Becker R M, Blundell P E
Surgery. 1976 Nov;80(5):544-9.
The experience with 14 patients with infected aortic bifurcation grafts has been reviewed. Factors which appeared to predispose to infection in 11 patients included "re-do" operations, concomitant cholecystectomy or gastrostomy, and ruptured abdominal aneurysm. A mixture of gastrointestinal organisms was responsible for the infections. The pathogenesis, presentation, and treatment varied according to whether the proximal or distal anastomosis was involved or not. Aortoduodenal communications were present in five patients; they presented with gastrointestinal bleeding or septicemia. One patient survived as a result of early, aggressive surgical therapy. Infection presented at the distal anastomosis in nine patients, either as groin abscess or false aneurysm. Conservative therapy failed in the majority of patients but apparently was successful in three of five patients in whom infection did not involve the intra-abdominal portion of the graft.
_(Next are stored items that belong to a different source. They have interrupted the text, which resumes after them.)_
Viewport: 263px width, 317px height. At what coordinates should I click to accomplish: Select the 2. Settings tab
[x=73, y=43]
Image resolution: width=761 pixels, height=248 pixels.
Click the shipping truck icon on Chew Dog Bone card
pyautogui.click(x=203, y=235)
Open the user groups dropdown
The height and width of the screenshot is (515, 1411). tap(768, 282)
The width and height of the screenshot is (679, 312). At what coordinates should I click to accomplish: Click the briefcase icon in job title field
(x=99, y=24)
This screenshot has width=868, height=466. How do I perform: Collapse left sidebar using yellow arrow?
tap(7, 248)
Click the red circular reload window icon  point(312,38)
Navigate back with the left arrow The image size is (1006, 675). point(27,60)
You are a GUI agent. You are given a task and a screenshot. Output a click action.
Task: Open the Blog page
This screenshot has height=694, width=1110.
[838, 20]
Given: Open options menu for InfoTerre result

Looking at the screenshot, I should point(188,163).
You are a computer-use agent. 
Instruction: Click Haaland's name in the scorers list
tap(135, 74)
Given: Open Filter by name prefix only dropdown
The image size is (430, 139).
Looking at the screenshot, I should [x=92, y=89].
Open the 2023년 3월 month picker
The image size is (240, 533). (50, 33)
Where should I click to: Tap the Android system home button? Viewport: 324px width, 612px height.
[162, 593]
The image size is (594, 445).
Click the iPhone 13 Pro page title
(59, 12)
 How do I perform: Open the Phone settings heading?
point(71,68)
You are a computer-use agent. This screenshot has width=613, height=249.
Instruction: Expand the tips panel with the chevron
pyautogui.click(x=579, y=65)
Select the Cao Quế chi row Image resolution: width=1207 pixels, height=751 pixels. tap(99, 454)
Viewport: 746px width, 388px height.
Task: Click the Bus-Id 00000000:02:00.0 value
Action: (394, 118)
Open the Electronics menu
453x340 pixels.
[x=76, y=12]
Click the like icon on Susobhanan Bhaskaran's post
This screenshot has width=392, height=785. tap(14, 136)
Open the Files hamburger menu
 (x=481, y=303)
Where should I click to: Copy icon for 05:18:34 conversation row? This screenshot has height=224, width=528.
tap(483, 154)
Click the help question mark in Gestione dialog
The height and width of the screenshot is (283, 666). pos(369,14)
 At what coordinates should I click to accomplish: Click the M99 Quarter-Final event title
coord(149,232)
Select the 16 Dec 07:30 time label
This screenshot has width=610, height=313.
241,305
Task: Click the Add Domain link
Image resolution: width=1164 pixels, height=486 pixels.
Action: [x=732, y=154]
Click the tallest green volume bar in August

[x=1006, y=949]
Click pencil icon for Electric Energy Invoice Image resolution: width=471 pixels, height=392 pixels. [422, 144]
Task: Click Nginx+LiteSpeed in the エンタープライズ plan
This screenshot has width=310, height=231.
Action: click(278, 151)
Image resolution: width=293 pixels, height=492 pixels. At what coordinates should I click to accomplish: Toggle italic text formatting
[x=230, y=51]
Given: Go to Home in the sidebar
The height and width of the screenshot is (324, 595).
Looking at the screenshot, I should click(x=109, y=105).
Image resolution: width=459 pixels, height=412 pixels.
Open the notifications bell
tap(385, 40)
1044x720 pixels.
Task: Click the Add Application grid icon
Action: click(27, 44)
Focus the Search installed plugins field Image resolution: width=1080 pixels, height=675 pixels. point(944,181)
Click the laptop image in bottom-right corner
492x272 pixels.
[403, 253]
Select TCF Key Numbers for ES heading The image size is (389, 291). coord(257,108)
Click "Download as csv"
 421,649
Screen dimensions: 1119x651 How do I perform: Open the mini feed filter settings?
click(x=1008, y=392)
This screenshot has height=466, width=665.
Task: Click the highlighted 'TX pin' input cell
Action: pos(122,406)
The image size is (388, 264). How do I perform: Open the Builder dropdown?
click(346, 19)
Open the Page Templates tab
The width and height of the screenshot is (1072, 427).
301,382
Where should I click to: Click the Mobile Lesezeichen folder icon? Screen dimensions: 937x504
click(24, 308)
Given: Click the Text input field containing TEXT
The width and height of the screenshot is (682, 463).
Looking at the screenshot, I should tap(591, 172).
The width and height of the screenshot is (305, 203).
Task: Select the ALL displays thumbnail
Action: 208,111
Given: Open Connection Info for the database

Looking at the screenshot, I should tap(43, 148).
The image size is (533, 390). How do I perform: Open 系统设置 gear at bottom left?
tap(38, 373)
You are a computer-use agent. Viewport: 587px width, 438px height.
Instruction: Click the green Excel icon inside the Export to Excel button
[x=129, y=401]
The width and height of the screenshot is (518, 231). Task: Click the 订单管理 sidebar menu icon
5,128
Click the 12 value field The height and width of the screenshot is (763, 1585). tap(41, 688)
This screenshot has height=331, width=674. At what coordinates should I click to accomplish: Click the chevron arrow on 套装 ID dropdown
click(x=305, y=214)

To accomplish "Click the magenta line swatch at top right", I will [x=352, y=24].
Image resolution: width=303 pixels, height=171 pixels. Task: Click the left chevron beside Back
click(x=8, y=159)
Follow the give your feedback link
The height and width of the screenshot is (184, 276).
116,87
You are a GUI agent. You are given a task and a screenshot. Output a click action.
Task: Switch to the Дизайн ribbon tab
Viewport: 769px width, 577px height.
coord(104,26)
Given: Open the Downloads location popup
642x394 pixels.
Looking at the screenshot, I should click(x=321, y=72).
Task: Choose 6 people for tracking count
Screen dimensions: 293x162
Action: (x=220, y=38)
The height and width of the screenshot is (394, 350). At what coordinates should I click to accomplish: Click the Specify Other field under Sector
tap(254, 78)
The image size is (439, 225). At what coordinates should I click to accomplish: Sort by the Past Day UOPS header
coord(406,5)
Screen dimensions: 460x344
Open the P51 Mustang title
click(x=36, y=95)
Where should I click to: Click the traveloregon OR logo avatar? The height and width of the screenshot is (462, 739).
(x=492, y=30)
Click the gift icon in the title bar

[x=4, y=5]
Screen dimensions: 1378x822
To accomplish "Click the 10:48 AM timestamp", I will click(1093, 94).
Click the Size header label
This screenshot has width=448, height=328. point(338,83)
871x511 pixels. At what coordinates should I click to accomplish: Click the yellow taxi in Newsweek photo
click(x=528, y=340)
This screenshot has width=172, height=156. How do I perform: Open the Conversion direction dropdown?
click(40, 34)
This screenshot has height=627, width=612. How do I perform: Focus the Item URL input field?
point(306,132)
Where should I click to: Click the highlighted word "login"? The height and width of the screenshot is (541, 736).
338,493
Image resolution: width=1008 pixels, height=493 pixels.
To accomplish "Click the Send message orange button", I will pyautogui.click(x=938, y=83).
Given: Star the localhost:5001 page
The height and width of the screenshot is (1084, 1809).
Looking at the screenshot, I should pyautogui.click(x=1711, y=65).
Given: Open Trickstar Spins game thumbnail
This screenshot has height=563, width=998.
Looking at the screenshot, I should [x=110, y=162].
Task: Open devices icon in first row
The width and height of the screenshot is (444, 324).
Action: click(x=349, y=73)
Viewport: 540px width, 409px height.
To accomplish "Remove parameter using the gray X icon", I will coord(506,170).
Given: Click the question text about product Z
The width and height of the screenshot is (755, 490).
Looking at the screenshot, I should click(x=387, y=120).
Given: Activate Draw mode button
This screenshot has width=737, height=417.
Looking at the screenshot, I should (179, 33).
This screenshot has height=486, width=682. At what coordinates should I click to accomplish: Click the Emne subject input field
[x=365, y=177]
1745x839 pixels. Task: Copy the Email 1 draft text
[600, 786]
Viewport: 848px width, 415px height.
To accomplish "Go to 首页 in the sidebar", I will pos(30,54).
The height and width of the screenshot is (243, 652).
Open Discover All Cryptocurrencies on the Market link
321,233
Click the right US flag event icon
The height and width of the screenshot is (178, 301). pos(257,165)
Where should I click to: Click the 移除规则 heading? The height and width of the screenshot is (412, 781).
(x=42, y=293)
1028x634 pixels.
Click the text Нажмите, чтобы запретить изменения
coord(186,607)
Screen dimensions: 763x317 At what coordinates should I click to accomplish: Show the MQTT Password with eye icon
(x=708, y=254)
When infection does involve the intra-abdominal portion of the graft, then the graft must be excised also. Revascularization often can be accomplished with extra-anatomic bypasses of prosthesis or autogenous material, depending on the characteristics of the individual patient. Regardless of the mode of presentation or the site of infection, the early institution of judicious surgical management offers the best chance of success in these patients, and temporization usually leads to failure.